This graphing library is free and open source. It allows the user to make many different types of interactive, publication-quality plots. Some of the many things we can create with Plotly are line plots, scatter plots, area charts, bar charts, error bars, box plots, histograms, heatmaps, subplots, multiple-axes, and 3D Charts. One benefit of Plotly is that it allows the user to hover their mouse over the plots and see data points, zoom in or out of specific areas, or capture stills. It also allows the user to click on different buttons, or use other interactive tools, to see different data points and analyzations.
plotly is a product of the tech company “Plotly” started by Alex Johnson, Jack Parmer, Chris Parmer, and Matthew Sundquist.

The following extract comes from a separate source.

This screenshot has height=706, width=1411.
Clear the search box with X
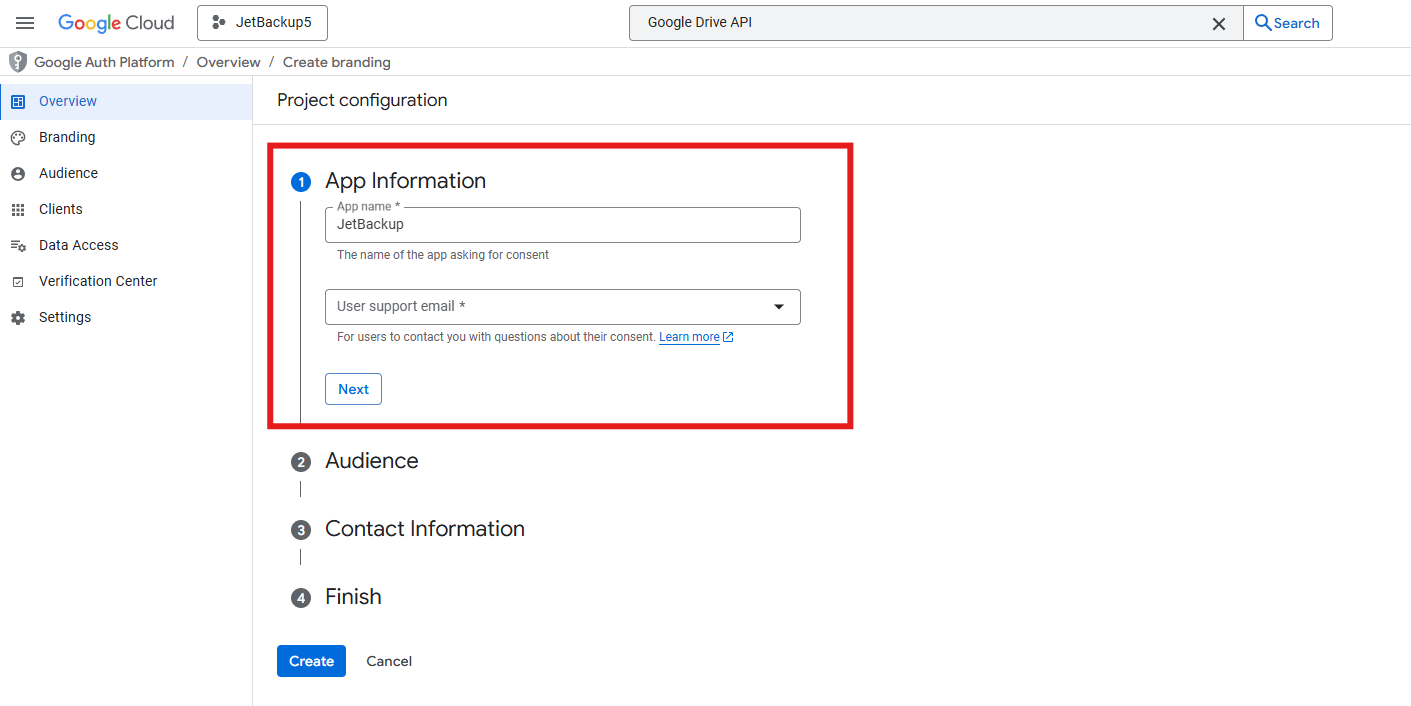1219,24
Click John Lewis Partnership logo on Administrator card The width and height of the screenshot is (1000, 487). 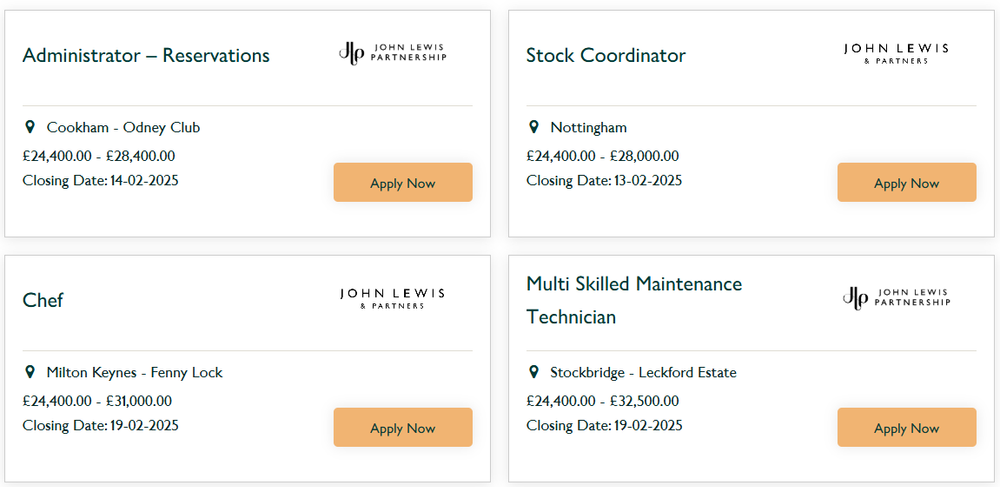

The package is written in JavaScript, but can be used in other languages syntaxes such as R and Python.
Data visualization acts as an accentuating yet critical component of data science. Although quantitative analysis and technical knowledge drive the extraction of insight from data, perhaps what acts as a just as equal, if not more, counterpart is the presentation of findings. Data visualization perfectly accentuates data analytics, as it allows for data scientists to visually present and communicate important findings within the data in a digestible manner to key stakeholders. Traditional data visualization packages, such as ggplot2 or plotting functions within native R, provide means and methods of accomplishing this. However, plotly's value proposition is the ability to expound upon tradition two dimensional plotting techniques by offering interactivity and dimensionality that allows both data scientists and key stakeholders alike to extract more complex and meaningful insights, beyond what is capable in 2d graphics.
There are two ways of installing Plotly. One of the ways is by downloading from CRAN with the command install.packages("plotly"). However, this may not be the most updated version so the other method of installing the library is suggested. This method is by downloading it from Github with the command devtools::install_github("ropensci/plotly") . This will ensure the latest version is downloaded.
In order to use the Plotly package, the user must first load it in using the command library(plotly).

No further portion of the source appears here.